2. One of the newspapers started in competition with what would one day be the Times-News but quickly failed was called the Burlington Daily What Is It. (This is an obvious example of how important the name might be when it comes to a product’s potential success.)
3. The Times-News has had editors that fought in the Civil War, World War I and World War II.
4. When the Titanic sank in 1912, the newspaper, which wasn’t a daily at the time, didn’t have anything about it for a couple of days, and even then put the story on an inside page. Back in those days, news didn’t travel at nearly the speed it does today. Early reports about the unsinkable ship striking an iceberg and going to a watery grave were sketchy and scant. (An example, really, of how much things have changed in the past 100 years.)
5. David Rutledge, the boss here when I was hired in 1984, was the first publisher in Times-News history. Up to that time the newspaper only had editors, owners and general managers.
6. Robert M. Lyons was the first Times-News publisher — or executive — who was not a North Carolina native. (Best I can tell, anyway.)
7. News via wire services about world and national events once dominated the newspaper’s pages. (There’s a lot more local news now than there was in say, 1965).
8. I once bought a beer and a burger in Beaufort from a former Times-News editor. (Well, I didn’t learn this one from putting together the special section. Pretty much knew it when I walked into the Royal James Café.)
9. The paper that became the Times-News was sold in the late 1800s for $200. (And people think newspapers are going cheap now.)

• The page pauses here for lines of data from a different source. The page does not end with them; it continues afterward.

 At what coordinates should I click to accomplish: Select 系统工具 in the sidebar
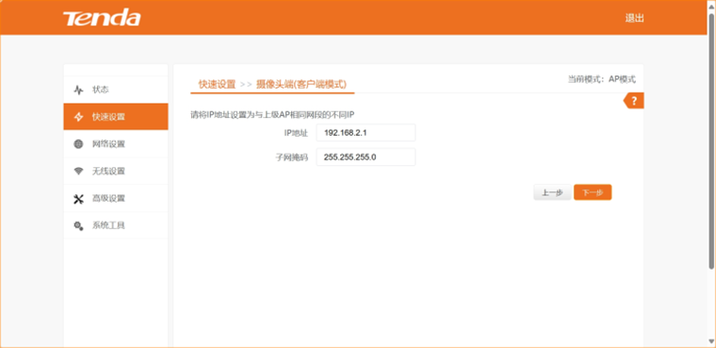pyautogui.click(x=116, y=225)
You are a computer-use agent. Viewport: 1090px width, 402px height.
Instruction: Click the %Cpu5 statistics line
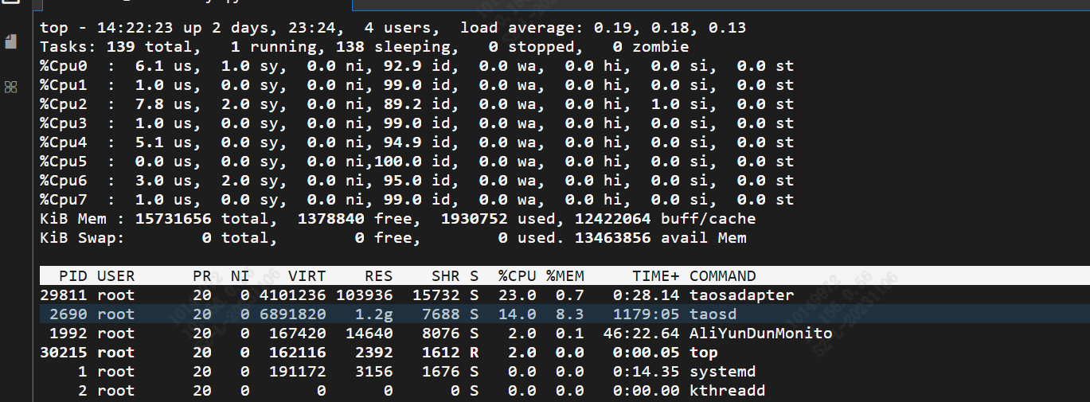click(x=416, y=162)
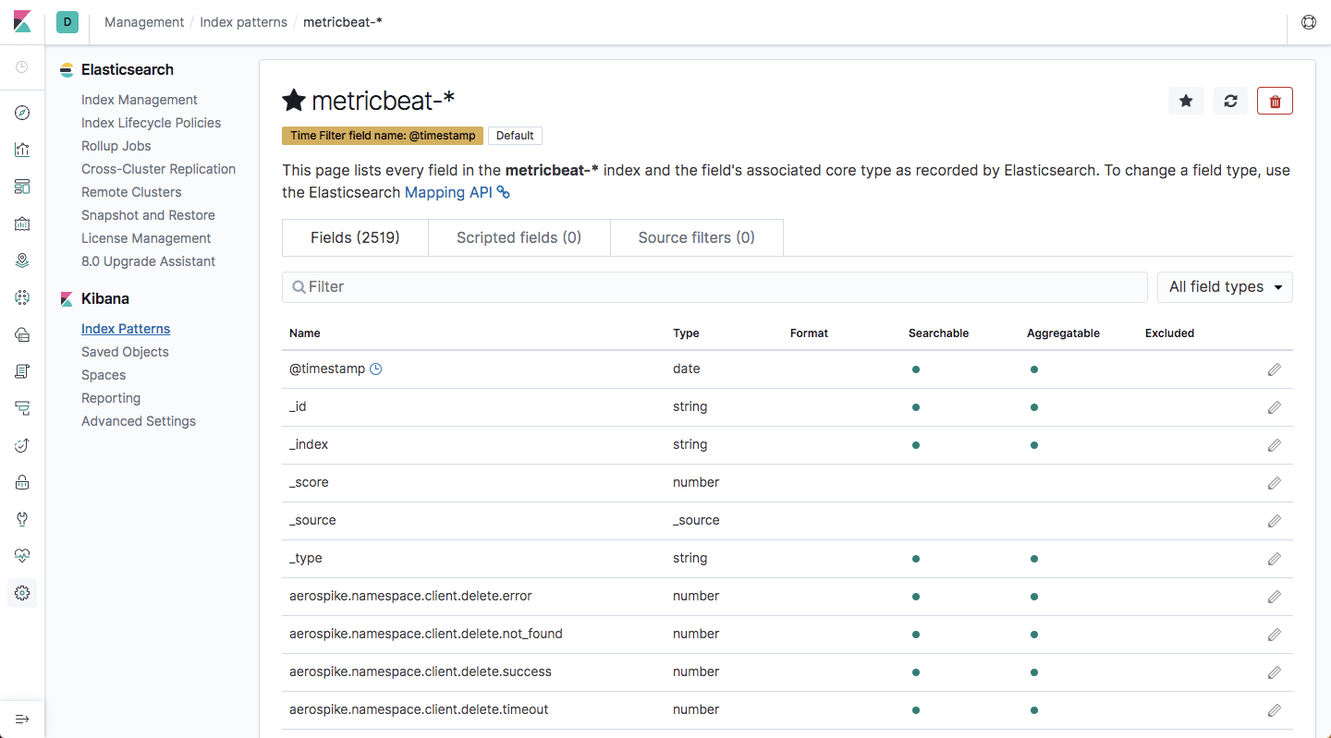
Task: Open the D space selector
Action: click(67, 22)
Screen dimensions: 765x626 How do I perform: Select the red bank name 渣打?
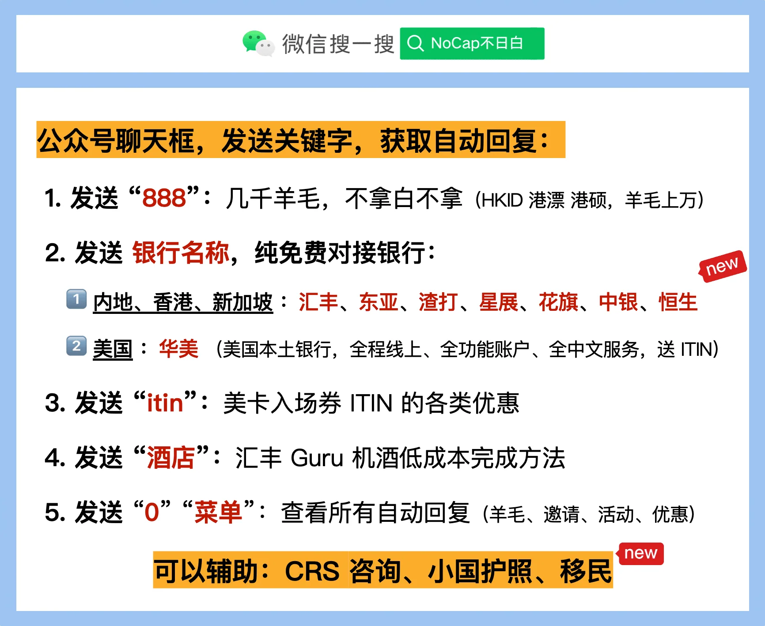click(x=438, y=302)
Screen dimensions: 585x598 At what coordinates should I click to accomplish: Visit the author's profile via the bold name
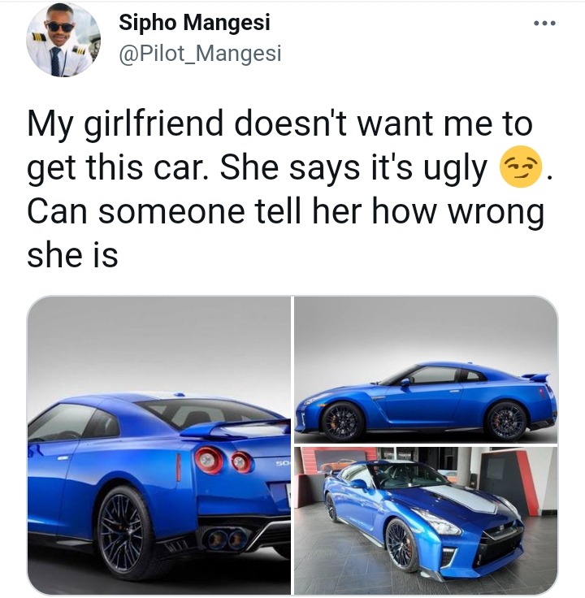[194, 23]
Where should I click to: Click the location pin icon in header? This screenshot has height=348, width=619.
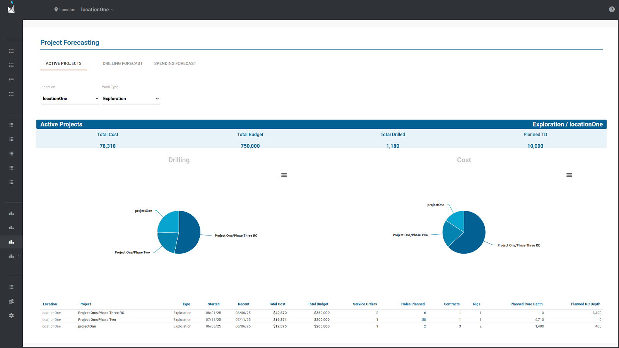[56, 10]
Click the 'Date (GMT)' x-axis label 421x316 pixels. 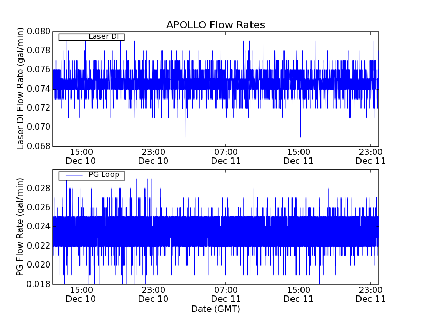click(x=215, y=309)
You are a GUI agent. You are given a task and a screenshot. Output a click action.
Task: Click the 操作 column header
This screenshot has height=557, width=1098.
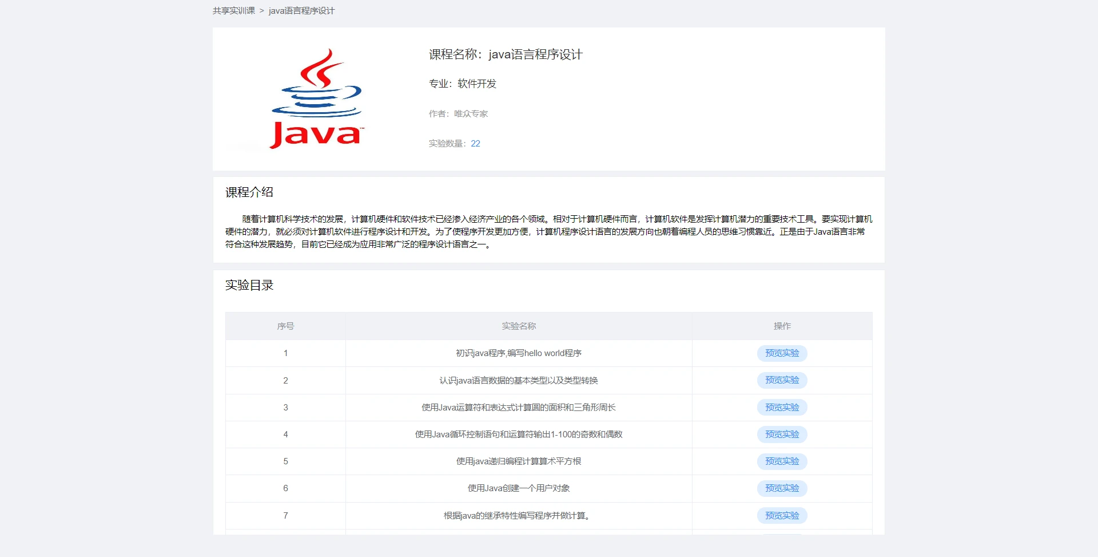(x=782, y=326)
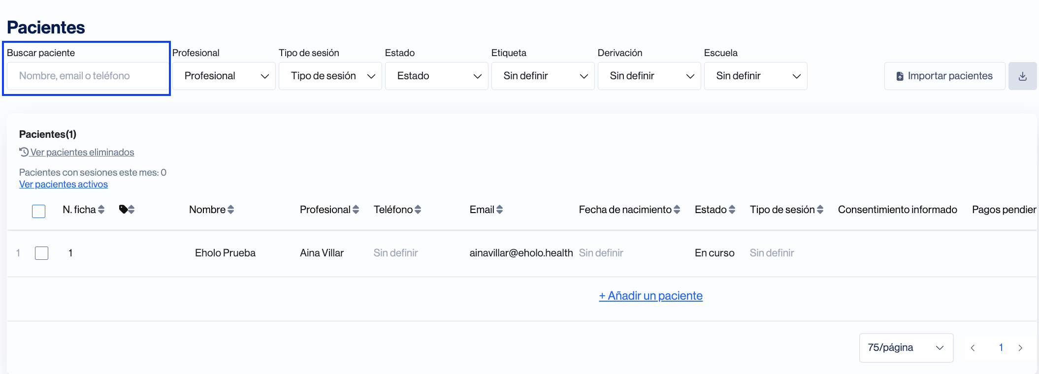Viewport: 1039px width, 374px height.
Task: Sort by Teléfono column arrows
Action: 418,210
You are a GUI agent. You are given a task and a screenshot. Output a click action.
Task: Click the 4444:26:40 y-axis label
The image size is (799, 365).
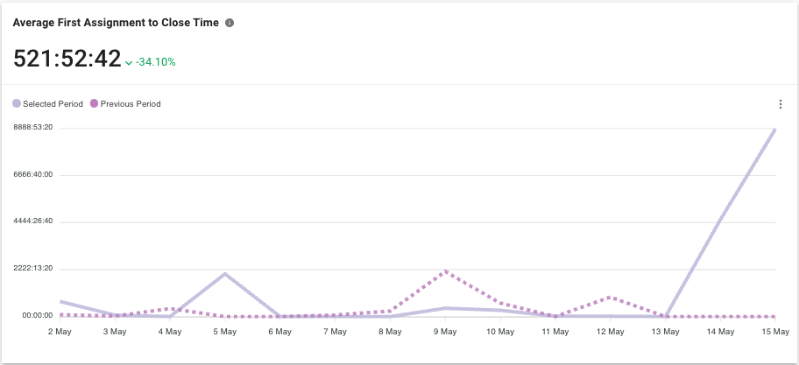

10 An early editor left the newspaper because he found the entire business “too exhausting,” and couldn’t make any money at it. He also told friends that being controversial was starting to “get on his nerves.” (An example, really, of how little things have changed in the last 100 years.)
11. From 1937 to today, the newspaper has only had eight editors. A pretty amazing record when you stop to consider exhaustion, money and nerves.
Yes, on Wednesday the Times-News turns 125. Some people in our office have had the date marked on their calendars for quite some time. In fact, Don Bolden, our editor emeritus, first mentioned it to me last summer. But we didn’t get around to really planning for it until sometime in February or March. By newspaper standards, this kind of meticulous preparation is unheard of. Usually, we simply wing it two days in advance.
For this occasion, we tried something different. A group that included Bolden, managing editor Jay Ashley, publisher Paul Mauney, advertising director Mike Little, sales manager Serena Bowman, marketing director Michele Terry, production manager Darryl Ayers, and circulation director Todd Benz began to meet and plan a course of action for the newspaper’s birthday. A banner was devised for the front page, a website featuring the area’s history and our historic front pages was developed and events for the public were scheduled. We centered our efforts on the theme: “Our history is your history” so our readers would be involved. I asked local historian Walter Boyd to help compile a history of the Times-News that will be included in our special section on Wednesday.
And perhaps most importantly, we decided to count down the 125 days to July 25 with a daily look at events and people that shaped this community during the life span of the newspaper. Bolden, Ashley and graphics editor Linda Bowden took a lead role in providing this ambitious 125-part series.
That’s right, a 125-part series.
The series has had some unexpected pleasures. First and foremost is the great interest readers have in it. The feedback we received on this feature has been phenomenal to say the least. Nearly every day we get a positive comment in some form or another about it.
That has to be some kind of record.
This coming week we have several events planned. Monday, the Glenn Miller Orchestra is playing at Williams High School. Tickets are still available and will be on sale at the door. Wednesday we publish our special section. The edition that day will also include a photo essay and a story looking at a history of people who have delivered the Times-News.
And on Thursday we will have a public open house where anyone in the community is invited to stop by our office on 707 South Main St. It’s from 3 to 6 p.m. There is no cost.